Quite a while ago, there was a quote on an ABBA blog fr
Blog: An Awfully Big Blog Adventure (Login to Add to MyJacketFlap)
JacketFlap tags: Movies, Films, Moulin Rouge, Call of the Wild, Gillian Philip, For Whom The Bell Tolls, The Godfather, Mind Pictures, Filmed Novels, Add a tag
I watch too many movies. I should read more, watch less. But my misspent hours with my DVDs aren’t entirely wasted, professionally speaking. There are scenes in my favourite films that I’d love to be able to – well, not reproduce, obviously; that would be stealing. But I’d like to get the same energy, the same straight-to gut hit that you get from the best movie scenes.

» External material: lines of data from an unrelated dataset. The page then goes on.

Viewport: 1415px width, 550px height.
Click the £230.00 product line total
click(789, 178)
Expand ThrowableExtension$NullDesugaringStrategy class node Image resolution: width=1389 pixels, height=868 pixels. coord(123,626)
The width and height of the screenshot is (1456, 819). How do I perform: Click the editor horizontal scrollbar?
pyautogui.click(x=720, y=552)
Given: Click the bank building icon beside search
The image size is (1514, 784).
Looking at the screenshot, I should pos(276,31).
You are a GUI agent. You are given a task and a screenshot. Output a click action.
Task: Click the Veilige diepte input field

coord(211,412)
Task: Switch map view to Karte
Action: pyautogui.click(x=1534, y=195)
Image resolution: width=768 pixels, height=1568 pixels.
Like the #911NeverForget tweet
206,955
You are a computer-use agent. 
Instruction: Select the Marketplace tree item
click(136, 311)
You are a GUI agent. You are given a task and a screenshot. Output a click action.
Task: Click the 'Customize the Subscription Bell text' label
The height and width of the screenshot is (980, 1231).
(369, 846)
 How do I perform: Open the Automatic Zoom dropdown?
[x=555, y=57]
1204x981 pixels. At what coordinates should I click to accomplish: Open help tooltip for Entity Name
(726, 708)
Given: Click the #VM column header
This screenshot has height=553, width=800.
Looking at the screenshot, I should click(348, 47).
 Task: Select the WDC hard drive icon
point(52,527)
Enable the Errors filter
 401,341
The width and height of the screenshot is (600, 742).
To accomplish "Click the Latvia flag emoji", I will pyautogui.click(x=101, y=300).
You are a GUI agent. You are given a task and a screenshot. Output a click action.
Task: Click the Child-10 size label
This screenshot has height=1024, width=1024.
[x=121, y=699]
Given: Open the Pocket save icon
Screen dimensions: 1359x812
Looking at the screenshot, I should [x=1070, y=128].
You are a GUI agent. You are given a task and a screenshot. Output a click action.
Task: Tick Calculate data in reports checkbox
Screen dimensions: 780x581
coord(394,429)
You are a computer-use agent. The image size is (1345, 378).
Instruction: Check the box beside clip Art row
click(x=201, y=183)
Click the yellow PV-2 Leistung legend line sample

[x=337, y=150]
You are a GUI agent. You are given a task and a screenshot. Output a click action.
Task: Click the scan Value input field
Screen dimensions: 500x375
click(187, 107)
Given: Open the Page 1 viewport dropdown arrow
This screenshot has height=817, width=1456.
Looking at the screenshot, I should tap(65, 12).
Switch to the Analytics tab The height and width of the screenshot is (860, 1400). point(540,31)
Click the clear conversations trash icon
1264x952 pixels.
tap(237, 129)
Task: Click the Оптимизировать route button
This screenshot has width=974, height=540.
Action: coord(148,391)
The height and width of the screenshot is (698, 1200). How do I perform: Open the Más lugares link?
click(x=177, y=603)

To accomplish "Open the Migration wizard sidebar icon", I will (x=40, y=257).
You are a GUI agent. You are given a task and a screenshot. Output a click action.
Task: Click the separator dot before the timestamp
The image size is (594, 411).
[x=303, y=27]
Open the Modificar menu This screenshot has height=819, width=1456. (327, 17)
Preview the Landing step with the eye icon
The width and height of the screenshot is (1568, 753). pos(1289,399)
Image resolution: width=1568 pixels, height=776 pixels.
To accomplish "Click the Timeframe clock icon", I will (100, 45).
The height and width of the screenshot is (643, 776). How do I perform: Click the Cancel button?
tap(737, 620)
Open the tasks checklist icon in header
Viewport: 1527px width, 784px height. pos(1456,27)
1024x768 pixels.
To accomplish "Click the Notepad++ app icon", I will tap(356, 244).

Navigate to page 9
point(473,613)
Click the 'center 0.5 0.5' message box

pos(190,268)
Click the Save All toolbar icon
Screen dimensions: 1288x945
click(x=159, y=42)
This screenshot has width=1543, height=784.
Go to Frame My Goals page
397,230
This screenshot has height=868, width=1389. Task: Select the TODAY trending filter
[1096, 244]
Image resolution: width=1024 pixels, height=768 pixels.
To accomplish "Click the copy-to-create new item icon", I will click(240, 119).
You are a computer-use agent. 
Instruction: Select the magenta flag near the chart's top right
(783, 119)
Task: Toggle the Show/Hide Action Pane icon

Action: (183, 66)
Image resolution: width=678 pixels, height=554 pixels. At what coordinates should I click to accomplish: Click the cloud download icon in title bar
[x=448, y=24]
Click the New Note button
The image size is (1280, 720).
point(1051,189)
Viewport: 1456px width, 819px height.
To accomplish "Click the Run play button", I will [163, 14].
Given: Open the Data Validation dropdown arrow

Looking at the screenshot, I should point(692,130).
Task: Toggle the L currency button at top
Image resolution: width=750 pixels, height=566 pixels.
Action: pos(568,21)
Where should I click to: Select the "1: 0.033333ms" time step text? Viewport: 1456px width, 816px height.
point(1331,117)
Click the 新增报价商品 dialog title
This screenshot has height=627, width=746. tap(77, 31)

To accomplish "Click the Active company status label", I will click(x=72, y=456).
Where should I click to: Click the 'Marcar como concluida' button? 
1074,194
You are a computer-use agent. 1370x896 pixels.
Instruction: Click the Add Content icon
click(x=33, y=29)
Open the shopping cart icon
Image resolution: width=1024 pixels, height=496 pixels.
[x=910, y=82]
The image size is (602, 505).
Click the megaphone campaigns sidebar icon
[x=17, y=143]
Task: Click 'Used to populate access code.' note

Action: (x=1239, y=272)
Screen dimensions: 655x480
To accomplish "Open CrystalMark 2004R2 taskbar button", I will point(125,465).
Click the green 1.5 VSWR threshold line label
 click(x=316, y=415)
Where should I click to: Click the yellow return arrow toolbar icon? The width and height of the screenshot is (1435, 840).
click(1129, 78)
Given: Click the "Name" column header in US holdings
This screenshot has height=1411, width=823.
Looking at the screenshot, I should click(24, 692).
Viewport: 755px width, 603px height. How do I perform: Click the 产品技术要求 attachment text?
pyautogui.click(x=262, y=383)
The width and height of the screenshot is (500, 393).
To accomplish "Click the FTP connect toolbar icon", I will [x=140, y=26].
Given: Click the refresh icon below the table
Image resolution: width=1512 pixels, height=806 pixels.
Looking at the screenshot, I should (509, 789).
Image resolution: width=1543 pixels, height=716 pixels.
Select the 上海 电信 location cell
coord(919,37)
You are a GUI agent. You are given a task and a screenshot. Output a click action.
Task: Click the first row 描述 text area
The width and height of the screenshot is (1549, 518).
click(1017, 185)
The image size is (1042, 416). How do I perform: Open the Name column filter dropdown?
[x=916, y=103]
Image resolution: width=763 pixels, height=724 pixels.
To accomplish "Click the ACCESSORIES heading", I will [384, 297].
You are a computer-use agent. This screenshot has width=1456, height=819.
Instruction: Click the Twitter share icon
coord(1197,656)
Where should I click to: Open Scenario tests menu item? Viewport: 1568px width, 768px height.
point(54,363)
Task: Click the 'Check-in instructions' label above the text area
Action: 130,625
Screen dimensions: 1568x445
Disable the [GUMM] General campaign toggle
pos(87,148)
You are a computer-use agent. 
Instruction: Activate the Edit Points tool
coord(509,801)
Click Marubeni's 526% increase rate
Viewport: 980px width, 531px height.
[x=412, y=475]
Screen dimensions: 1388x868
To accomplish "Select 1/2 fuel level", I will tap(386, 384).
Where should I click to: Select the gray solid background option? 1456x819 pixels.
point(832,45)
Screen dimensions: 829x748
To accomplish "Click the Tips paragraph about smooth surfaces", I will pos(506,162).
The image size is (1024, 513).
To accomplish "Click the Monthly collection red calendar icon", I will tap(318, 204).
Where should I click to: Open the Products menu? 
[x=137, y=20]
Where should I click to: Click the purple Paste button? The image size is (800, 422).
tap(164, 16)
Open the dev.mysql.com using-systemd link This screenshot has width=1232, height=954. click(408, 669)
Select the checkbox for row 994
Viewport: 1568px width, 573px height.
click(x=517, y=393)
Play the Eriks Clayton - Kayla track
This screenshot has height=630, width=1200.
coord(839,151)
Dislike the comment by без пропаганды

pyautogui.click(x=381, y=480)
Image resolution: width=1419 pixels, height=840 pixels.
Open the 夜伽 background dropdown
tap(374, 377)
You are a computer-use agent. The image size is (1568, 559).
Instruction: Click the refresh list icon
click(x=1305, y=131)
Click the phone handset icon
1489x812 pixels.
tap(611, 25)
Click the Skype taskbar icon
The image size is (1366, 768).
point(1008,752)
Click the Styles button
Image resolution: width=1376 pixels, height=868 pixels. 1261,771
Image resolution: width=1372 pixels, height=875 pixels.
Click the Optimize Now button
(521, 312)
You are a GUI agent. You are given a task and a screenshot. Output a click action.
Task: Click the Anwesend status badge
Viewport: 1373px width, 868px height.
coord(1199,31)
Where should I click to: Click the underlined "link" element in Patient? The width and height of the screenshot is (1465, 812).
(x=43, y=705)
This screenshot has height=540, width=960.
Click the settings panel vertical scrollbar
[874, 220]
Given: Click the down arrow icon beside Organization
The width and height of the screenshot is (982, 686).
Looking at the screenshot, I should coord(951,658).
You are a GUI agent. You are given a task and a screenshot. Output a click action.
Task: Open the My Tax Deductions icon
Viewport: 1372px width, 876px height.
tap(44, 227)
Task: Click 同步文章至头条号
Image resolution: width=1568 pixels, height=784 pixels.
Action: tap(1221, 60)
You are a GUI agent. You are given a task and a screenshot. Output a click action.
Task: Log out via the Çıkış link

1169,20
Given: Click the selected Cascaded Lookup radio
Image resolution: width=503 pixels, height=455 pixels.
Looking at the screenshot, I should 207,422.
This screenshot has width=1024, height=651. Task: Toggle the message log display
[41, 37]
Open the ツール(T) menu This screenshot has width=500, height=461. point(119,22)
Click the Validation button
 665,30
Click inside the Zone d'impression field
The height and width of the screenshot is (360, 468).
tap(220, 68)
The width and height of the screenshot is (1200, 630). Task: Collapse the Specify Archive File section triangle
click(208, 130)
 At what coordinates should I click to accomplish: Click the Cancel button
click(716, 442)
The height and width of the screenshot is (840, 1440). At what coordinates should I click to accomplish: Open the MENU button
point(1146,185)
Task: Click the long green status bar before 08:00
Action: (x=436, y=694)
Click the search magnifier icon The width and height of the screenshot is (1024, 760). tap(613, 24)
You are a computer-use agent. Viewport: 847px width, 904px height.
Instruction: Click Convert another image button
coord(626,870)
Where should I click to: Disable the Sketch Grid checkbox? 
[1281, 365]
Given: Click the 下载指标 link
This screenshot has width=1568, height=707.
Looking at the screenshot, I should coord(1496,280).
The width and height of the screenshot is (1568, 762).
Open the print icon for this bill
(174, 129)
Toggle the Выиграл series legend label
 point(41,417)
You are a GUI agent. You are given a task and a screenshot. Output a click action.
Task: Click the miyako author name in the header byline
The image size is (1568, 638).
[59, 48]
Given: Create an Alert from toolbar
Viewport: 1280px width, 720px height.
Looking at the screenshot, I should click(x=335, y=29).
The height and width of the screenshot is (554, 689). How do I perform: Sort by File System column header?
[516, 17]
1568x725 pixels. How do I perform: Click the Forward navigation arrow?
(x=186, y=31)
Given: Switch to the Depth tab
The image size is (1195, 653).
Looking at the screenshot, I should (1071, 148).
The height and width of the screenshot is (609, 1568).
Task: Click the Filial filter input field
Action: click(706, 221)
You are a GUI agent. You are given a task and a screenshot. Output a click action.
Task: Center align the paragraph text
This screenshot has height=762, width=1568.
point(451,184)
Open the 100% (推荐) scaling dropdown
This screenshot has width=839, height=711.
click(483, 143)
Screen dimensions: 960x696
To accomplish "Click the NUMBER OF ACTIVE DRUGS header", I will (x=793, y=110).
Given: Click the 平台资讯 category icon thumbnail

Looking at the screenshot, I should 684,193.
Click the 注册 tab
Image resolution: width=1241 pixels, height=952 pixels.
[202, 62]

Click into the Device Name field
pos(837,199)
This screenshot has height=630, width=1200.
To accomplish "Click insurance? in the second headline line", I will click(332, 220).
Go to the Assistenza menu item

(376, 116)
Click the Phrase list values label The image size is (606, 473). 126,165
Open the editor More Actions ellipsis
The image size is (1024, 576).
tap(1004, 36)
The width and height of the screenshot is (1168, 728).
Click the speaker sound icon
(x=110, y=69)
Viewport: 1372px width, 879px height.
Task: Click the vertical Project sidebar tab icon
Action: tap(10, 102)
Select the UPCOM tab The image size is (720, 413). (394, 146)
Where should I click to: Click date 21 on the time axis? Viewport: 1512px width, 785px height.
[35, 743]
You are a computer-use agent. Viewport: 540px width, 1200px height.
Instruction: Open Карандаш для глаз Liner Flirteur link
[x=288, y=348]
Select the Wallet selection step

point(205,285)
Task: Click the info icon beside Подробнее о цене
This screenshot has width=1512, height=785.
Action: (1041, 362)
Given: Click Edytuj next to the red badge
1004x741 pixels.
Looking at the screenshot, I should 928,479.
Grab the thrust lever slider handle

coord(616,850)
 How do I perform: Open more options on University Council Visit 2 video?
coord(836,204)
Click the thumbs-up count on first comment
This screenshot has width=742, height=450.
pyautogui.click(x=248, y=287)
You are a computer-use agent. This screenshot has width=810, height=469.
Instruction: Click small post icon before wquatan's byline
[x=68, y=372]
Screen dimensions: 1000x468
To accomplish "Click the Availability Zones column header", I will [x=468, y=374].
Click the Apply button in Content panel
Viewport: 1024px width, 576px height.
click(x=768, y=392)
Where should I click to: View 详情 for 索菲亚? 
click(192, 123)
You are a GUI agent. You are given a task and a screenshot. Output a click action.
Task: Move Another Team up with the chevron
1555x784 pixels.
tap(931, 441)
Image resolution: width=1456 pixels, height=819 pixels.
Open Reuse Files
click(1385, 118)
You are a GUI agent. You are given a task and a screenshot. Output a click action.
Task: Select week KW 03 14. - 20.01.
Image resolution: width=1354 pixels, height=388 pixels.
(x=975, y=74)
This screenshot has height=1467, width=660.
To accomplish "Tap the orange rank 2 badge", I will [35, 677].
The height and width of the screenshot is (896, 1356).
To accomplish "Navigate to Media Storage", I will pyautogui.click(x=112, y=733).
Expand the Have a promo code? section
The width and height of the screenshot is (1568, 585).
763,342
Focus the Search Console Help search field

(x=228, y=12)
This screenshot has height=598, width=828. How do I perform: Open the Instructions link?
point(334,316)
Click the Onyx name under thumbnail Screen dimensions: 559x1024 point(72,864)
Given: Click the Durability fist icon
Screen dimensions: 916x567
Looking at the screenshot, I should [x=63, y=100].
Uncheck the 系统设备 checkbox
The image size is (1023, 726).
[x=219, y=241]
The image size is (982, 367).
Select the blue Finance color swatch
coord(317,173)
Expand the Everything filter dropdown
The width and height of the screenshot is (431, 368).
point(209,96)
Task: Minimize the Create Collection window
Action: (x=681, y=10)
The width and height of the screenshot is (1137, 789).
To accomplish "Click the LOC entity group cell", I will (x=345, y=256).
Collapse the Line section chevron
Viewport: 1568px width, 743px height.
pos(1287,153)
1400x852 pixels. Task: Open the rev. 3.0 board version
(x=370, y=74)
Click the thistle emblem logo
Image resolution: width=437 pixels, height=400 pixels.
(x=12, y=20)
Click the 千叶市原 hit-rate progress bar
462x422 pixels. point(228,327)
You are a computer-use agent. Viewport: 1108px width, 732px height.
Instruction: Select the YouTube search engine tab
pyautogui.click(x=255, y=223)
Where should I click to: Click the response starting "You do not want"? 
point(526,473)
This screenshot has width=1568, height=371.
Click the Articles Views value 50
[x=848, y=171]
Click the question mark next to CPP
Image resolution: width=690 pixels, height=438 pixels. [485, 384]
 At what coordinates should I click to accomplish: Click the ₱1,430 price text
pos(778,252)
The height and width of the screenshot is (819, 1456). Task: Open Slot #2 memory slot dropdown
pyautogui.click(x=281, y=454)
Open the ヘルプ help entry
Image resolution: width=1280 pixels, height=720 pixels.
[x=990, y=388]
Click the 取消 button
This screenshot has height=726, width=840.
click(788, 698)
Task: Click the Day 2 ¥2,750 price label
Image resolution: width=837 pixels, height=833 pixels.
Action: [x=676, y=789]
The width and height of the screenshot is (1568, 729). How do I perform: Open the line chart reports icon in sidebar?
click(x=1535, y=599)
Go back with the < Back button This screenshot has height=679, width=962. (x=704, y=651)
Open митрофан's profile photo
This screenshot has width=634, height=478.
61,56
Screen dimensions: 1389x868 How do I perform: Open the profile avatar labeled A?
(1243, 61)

It’s not possible, obviously. Movies don’t have to hang about describing the landscape, they just dump you straight in it. Same with character description, the weather, the background music... There are scenes that are all but perfect film moments and they couldn’t be written – or not in the same way, not as a sort of storyboard-in-a-novel. The tango scene in Moulin Rouge! could only be a movie scene; it couldn’t live that way in prose. Some movies do it better even when there is a book – Sonny Corleone’s book-bound death in The Godfather was never as elegant and brutal as the one he met in the film.
I was thinking about both those scenes recently because I’m on holiday and I ran out of books (sob), and moved all too early onto DVDs. But just as I was in the slough of despond about not being able to write a tango scene that danced, or a death scene that – well, that also danced – my eight-year-old daughter (who never seems in danger of running out of books) announced that the abridged version of Call Of The Wild was her new favourite.
‘Good pictures, too,’ says I.
‘Yes, the pictures of Buck were good. But John Thornton didn’t look like that.’
‘Oh,’ says I.
‘The pictures are good,’ she says, ‘but my mind-pictures are always the best.’
Which reminded me of something someone said recently – and I have to apologise because I can’t remember if it was here or on Facebook or somewhere else, so I have to paraphrase – ‘No two people in the world ever read the same book.’
Which is so reassuringly true: everybody has a different mind-picture. Everybody sees the same film – more or less. Visually, anyway. But everybody reads a different book. I’d love to see what readers see when they read my characters but it’s probably just as well that I never will - though I get a real kick out of hearing how someone else pictured a character or placed a scene. It’s magical to think of someone reading your words, but making his own mind-picture. (What’s more, the power of the mind-picture is consolation for any author who hates the face printed on the cover of their book.)
Besides, going back to films, it works both ways. There are words that can’t be successfully filmed – not as they were written. For Whom The Bell Tolls is one of my favourite books. It was made by a great director, word-for-word and scene-for-scene, into one of the most turgid film experiences ever.
LOL...write The Godfather...hilarious.